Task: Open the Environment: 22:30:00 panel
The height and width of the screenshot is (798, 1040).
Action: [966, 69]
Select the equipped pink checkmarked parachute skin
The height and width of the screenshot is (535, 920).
....................
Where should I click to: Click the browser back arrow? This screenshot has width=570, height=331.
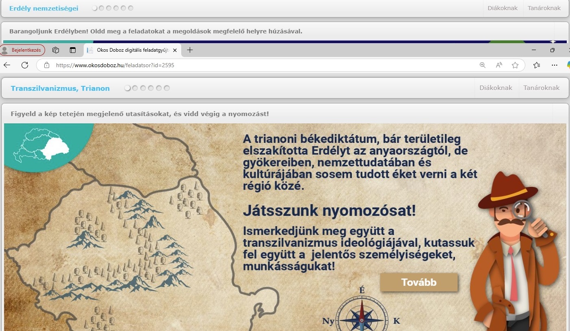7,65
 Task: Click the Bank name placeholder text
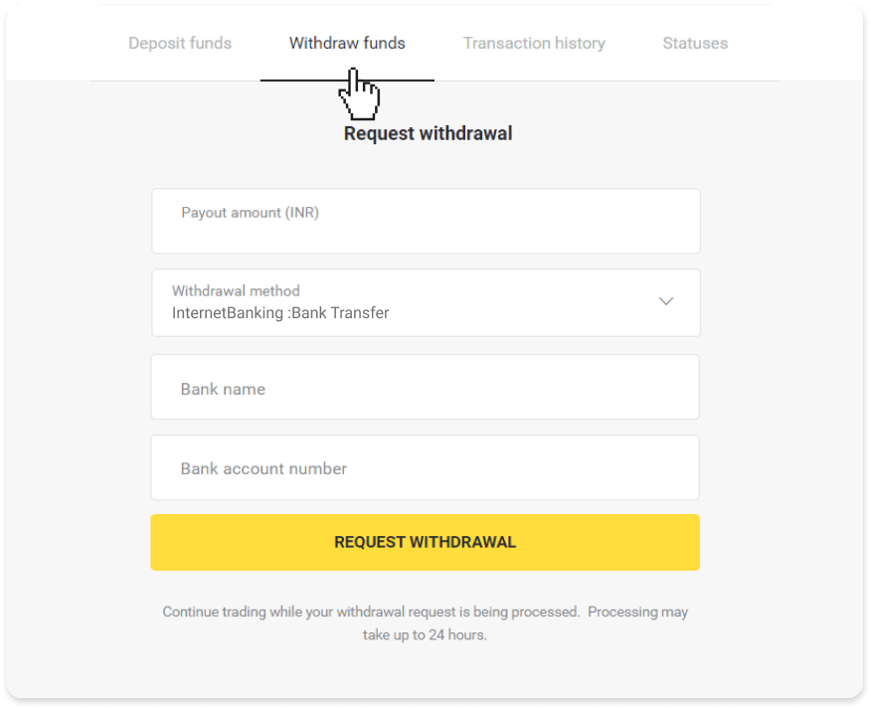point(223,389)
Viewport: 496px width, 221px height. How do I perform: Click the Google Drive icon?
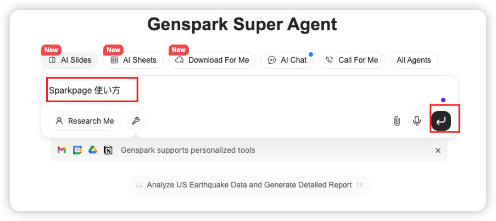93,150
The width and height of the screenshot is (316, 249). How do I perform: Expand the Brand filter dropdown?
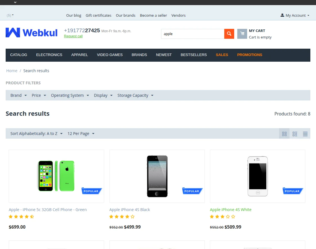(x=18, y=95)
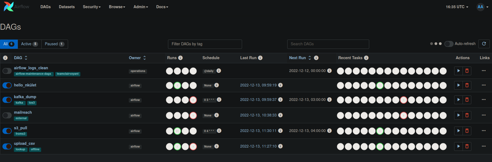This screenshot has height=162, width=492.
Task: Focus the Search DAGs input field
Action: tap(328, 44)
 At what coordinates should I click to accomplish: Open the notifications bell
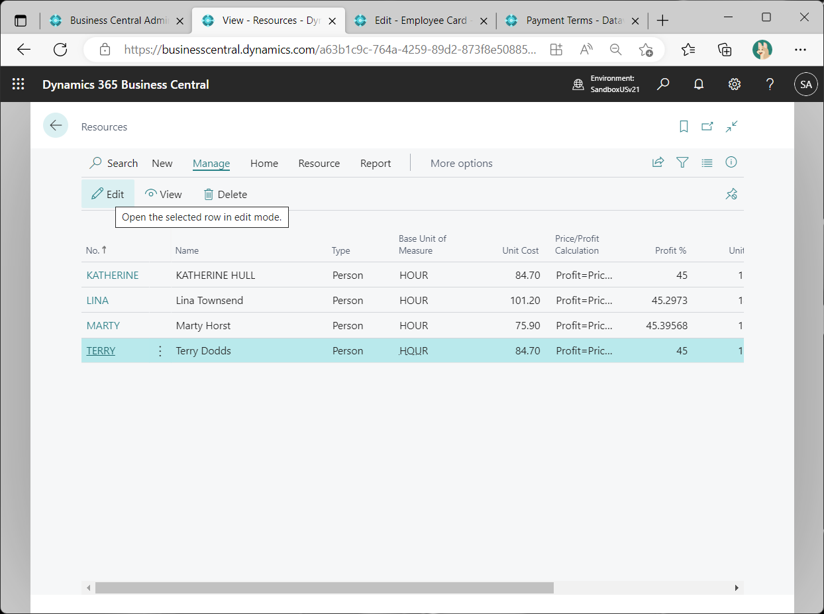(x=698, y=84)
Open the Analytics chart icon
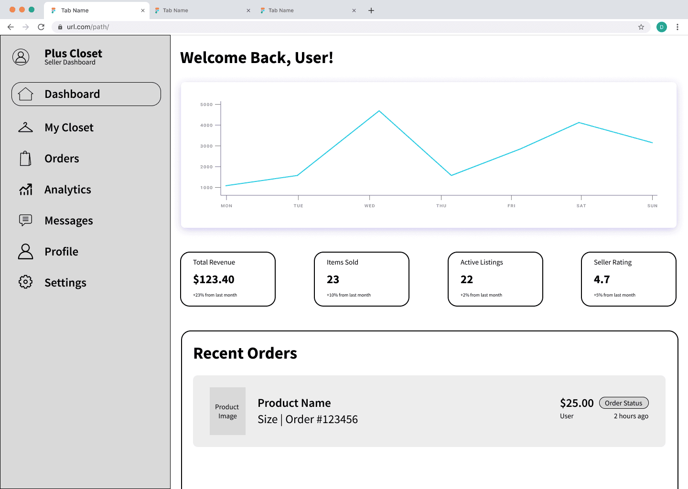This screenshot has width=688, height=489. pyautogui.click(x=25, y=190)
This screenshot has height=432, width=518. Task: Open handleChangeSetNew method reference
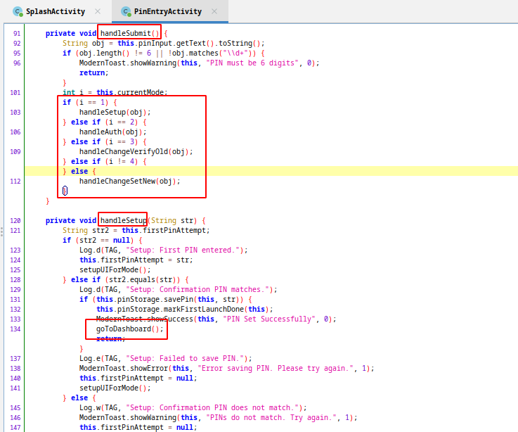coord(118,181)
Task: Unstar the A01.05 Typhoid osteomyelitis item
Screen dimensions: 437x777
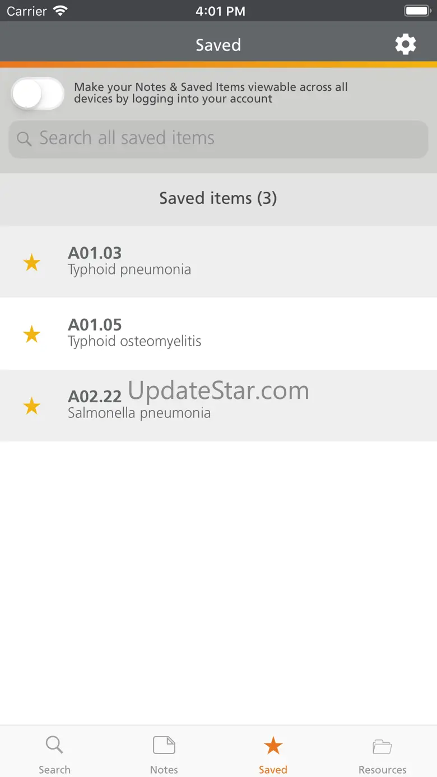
....................
§ **Task description**:
Look above for the line that contains "Task: Open the Environment: 22:30:00 panel". Starting there, transcribe every line exactly until you have copied the line that contains "The height and width of the screenshot is (535, 920).".

§ **The completed task**:
Task: Open the Environment: 22:30:00 panel
The height and width of the screenshot is (798, 1040).
Action: [966, 69]
Select the equipped pink checkmarked parachute skin
The height and width of the screenshot is (535, 920).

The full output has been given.